This technique, not unlike Khokhloma, was also used for ornamentation. In the Gorky Art Museum there are seventeenth century icon cases whose painted designs recall precious oriental textiles with luxuriant branches covered in fabulous golden flowers and fantastic leaves glittering against red or green backgrounds (plates 1, 5).

The roots of Khokhloma can be traced back to Old Russian ornamental art, as there is an obvious link between Khokhloma designs and the floral decorations on icons, frescoes, manuscripts, seventeenth century utensils, cloths and gold embroidery. Although peasant art came under various influences, it modified these to create its own distinct style, largely dictated by the need for cheap and durable tableware.

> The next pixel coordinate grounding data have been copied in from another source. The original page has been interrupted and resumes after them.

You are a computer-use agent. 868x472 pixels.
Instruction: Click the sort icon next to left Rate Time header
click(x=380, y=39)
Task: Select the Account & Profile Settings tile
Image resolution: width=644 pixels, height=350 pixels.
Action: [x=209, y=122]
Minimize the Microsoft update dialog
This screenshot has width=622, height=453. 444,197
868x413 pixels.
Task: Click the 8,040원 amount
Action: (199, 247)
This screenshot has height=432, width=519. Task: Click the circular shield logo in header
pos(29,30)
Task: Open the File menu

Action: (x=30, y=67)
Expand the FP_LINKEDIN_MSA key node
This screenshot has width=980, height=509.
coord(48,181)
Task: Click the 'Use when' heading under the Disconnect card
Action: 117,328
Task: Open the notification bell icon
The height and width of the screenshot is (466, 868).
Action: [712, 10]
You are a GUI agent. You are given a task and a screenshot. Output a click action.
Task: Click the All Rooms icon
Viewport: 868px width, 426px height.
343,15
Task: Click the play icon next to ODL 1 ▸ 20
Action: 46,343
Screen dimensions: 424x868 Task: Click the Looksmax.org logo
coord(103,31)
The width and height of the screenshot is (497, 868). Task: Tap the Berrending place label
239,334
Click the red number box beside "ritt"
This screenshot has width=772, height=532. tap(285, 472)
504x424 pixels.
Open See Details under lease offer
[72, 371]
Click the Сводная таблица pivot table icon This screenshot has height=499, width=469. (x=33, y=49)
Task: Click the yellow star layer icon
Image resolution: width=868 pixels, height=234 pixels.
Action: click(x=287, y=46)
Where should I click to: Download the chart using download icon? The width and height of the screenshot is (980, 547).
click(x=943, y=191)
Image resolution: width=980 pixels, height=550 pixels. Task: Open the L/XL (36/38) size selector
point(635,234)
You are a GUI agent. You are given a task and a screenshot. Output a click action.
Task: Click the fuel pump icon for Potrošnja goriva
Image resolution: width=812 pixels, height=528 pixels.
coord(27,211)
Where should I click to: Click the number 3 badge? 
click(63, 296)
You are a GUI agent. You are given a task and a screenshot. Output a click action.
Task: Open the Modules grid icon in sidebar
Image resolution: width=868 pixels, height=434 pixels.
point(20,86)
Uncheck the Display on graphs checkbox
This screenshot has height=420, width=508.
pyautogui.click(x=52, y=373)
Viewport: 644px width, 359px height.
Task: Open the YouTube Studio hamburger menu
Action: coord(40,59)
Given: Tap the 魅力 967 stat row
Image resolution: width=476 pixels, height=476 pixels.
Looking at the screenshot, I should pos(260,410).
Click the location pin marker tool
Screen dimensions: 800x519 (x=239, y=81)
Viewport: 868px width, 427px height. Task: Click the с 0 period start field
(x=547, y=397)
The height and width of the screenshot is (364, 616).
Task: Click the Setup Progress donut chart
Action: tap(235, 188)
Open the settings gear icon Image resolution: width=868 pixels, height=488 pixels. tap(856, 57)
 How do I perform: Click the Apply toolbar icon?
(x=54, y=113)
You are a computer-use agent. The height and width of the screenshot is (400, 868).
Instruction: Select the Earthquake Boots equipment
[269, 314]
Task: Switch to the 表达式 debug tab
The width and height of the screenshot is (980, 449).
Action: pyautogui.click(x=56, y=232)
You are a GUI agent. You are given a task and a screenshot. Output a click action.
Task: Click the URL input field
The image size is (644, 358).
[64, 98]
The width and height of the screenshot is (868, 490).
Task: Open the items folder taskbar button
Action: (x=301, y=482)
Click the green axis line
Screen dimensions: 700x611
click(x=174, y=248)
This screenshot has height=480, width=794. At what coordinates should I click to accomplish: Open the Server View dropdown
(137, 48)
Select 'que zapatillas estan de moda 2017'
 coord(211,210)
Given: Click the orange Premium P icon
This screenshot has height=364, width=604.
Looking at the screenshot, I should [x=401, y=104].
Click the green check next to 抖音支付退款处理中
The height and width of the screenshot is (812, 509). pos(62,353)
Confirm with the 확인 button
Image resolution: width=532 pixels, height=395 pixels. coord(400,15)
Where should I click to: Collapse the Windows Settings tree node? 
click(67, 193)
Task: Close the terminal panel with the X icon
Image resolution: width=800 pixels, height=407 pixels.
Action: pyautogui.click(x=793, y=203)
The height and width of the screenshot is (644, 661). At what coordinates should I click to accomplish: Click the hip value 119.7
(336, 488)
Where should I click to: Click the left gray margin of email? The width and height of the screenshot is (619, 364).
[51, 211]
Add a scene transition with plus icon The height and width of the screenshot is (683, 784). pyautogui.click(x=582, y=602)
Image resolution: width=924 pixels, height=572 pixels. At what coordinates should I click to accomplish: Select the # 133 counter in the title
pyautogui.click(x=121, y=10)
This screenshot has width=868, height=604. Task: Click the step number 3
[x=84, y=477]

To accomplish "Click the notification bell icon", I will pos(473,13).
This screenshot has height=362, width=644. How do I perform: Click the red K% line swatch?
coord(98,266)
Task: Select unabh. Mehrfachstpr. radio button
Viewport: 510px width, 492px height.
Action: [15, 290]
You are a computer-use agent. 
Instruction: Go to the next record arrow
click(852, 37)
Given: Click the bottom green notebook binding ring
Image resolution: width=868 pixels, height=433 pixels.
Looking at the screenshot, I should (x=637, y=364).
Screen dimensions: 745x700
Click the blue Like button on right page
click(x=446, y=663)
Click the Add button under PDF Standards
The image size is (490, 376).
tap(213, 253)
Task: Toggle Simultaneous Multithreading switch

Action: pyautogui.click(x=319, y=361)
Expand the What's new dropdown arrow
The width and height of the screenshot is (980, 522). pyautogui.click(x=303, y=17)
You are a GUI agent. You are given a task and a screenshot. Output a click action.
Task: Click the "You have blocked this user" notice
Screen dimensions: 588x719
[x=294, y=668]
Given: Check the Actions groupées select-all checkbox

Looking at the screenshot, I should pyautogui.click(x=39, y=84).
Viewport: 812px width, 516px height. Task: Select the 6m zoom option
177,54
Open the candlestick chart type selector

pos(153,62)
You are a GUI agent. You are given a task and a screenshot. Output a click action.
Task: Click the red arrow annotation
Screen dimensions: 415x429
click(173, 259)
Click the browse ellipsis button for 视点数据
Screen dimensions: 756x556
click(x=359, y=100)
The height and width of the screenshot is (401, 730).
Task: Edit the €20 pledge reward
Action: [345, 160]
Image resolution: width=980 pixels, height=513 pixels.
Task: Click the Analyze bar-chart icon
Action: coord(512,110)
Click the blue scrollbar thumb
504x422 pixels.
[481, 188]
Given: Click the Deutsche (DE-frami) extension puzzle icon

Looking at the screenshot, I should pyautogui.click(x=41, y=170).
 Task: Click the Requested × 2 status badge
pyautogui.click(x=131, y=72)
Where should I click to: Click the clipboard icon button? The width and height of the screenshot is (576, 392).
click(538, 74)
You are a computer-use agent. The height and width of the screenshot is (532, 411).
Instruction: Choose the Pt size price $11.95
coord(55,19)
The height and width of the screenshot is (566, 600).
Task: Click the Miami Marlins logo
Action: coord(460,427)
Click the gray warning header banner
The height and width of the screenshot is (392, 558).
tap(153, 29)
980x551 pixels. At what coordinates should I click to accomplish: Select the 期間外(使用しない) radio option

The oldest surviving tableware dates from the late eighteenth and early nineteenth centuries. Typical of this period are wine bowls, large drinking vessels passed around at a banquet for everyone to drink from in turn, strong and beautifully shaped, as well as mugs and huge dishes. These vessels were only partially gilded in strips on a black or vermilion background. Sometimes the designs were executed with thick brush-strokes, but usually the craftsmen employed stencils similar to those for hand-printing cloth. It is hardly surprising that Khokhloma artists adopted the designs and compositions used in textile printing, as this was a common industry in the Semionov and Vetluga districts. Each utensil had its own motif, such as the tiny silver flowers on curving stems which decorated mugs; the little trails of gold and silver stars, golden red pomegranates and fan-shaped shrubs running over winebowls, and the rosette arrangements of silver bead-like dots in the centre of cups (plate 6).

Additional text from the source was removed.